Cuando Enkidu escuchó estas palabras, se apaciguó su airado corazón. Reflexionó sobre Shamhat y dijo: «Te asigno, Shamhat, un destino diferente, mi boca que antes te maldijo te bendice ahora. Que seas adorada por nobles y príncipes, que a tres kilómetros de distancia tu amante tiemble de excitación y a la mitad se muerda los labios por deseo de los tuyos, que el guerrero ansíe yacer desnudo a tu lado, que Ishtar te dé amantes generosos cuyos cofres rebosen de joyas y oro, y que la que fue siete veces madre sea abandonada por tu causa».
Luego dijo Enkidu a Gilgamesh[253]: «Tú que has caminado junto a mí, firme ante tantos peligros, recuérdame, nunca olvides lo que he soportado».

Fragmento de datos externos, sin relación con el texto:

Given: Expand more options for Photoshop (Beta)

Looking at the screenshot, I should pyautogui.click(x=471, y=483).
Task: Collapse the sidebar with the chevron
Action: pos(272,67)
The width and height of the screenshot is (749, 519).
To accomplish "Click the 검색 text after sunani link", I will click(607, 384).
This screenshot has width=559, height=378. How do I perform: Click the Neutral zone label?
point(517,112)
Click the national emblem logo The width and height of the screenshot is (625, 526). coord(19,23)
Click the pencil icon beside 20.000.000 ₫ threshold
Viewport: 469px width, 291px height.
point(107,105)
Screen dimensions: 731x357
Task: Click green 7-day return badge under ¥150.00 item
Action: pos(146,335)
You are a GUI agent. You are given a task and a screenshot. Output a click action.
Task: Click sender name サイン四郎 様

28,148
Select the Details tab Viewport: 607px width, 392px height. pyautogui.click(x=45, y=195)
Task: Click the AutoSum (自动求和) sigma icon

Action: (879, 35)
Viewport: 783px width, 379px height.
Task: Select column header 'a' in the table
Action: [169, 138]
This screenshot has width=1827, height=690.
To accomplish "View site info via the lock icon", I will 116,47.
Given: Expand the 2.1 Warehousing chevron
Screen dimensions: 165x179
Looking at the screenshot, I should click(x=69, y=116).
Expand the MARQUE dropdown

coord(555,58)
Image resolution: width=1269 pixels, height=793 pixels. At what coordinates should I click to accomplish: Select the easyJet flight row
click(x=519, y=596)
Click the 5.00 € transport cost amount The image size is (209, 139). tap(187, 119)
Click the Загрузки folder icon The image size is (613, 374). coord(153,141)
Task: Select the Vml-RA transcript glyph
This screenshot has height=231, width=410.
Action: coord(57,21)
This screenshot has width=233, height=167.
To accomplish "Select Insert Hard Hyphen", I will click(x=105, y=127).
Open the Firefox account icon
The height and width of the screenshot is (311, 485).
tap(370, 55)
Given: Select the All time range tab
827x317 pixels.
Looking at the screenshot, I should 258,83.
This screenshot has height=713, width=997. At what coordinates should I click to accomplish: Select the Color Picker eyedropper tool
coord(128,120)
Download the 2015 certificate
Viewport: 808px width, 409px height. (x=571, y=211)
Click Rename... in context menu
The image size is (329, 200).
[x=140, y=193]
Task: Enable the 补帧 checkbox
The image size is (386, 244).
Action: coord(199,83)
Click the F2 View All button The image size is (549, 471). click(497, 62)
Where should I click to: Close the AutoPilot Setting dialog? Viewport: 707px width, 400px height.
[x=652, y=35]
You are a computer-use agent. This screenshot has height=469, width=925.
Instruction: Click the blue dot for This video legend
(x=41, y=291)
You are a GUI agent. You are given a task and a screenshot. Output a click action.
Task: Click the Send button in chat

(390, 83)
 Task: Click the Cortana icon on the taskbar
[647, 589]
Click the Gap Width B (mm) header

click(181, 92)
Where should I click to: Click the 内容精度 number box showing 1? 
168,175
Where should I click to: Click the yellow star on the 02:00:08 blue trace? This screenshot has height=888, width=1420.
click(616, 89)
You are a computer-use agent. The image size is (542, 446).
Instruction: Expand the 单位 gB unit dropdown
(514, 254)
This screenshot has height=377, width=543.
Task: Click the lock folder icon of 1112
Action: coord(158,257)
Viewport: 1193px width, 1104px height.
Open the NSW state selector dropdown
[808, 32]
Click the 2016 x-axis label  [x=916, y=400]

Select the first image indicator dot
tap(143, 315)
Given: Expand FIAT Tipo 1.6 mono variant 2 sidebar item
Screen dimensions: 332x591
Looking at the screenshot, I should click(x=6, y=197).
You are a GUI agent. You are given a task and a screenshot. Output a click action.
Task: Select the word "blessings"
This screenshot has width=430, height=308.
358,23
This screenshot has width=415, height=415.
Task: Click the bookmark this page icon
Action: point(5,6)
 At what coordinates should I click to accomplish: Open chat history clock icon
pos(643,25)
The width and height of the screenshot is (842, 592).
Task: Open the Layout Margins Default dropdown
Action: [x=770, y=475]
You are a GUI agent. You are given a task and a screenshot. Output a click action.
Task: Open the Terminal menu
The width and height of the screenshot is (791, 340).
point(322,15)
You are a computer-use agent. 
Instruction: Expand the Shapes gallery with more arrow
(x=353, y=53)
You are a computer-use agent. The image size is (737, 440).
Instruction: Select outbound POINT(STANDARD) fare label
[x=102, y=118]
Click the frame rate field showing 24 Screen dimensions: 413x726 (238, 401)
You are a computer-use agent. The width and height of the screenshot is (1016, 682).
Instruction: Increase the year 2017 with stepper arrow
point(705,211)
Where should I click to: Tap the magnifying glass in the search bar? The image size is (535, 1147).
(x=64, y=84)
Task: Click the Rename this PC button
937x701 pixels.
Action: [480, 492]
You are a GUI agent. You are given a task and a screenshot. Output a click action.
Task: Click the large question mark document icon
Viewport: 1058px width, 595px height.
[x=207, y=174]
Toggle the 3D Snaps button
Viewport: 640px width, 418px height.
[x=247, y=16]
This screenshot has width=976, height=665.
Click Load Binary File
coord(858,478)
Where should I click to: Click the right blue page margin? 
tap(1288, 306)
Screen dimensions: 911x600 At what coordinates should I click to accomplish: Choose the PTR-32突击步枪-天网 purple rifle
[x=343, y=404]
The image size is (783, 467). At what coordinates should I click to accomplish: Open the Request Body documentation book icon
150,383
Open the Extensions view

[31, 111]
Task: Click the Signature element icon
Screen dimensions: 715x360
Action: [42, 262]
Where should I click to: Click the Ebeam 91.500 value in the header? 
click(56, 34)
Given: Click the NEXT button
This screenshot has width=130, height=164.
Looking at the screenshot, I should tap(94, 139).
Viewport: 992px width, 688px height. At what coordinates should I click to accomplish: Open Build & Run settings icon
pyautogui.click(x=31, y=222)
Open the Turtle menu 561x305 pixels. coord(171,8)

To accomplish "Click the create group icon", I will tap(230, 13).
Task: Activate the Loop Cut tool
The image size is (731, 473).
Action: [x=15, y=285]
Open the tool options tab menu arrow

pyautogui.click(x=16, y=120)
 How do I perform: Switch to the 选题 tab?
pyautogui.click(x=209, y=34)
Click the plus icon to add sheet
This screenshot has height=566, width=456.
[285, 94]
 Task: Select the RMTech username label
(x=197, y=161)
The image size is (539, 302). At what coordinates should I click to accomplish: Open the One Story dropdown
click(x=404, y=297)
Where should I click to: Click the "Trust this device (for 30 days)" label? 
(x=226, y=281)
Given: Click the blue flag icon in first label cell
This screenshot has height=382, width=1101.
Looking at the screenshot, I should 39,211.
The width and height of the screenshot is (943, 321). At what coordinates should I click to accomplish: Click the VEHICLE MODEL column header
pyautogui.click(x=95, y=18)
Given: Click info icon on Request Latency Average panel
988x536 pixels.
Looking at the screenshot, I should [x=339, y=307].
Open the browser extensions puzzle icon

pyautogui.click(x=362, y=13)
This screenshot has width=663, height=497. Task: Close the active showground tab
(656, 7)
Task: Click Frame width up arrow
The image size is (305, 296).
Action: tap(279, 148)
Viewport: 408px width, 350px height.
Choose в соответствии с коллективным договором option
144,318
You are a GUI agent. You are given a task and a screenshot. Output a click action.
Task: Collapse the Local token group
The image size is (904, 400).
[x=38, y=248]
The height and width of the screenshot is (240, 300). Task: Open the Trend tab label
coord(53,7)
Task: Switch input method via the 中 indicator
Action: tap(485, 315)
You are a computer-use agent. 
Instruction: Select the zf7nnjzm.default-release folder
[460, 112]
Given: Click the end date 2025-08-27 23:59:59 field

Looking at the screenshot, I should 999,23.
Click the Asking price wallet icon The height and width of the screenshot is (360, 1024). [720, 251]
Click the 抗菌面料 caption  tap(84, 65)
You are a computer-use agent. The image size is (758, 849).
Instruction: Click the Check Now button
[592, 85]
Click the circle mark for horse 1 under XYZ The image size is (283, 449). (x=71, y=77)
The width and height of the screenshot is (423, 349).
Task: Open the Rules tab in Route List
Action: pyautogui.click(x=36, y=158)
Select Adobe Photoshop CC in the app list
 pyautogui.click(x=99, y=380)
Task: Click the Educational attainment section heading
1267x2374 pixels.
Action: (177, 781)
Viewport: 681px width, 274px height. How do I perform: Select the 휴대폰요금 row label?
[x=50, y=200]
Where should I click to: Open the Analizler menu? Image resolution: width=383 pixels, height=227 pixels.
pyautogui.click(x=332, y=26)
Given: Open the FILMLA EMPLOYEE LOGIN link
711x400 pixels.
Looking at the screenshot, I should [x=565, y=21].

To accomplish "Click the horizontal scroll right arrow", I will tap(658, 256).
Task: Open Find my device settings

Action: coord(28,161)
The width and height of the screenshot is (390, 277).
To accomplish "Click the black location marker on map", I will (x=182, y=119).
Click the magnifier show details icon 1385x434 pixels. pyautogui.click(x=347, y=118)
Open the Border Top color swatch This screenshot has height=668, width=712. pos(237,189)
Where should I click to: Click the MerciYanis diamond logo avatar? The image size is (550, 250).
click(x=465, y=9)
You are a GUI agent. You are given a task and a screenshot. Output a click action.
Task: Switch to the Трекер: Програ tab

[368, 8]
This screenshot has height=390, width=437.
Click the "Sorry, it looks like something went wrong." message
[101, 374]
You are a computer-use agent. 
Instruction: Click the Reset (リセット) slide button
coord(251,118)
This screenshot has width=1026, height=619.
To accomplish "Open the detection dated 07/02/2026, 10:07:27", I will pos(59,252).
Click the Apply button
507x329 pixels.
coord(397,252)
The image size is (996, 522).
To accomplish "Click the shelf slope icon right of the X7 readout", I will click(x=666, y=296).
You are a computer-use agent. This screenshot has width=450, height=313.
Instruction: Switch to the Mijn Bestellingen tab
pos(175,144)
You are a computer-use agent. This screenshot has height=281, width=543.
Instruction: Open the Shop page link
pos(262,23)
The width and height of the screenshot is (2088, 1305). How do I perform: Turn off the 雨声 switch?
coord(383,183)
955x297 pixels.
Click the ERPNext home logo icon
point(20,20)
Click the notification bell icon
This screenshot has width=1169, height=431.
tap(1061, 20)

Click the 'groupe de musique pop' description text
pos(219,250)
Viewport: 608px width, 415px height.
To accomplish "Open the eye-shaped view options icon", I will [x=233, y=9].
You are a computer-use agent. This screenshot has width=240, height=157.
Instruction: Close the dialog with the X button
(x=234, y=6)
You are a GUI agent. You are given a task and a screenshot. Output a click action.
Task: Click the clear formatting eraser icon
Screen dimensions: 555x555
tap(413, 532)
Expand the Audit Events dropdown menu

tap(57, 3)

El día que Enkidu tuvo aquellos sueños, comenzó a menguar su fuerza. Estuvo mortalmente enfermo durante doce largos días, yació agonizante en su lecho, incapaz de descansar, y empeoró de día en día[254]. Finalmente, se incorporó y llamó a Gilgamesh: «¿Me has abandonado, amigo querido? Me dijiste que vendrías en mi ayuda cuando sintiese miedo, mas no puedo verte, no has acudido a ahuyentar este peligro. ¿Acaso no éramos inseparables tú y yo?»[255].
Al escuchar el estertor de la muerte, gimió Gilgamesh como un pichón y su rostro se ensombreció. «Aguarda, amado, no me abandones. Tú, el más querido de los hombres, no te mueras, no les permitas que te aparten de mí»[256].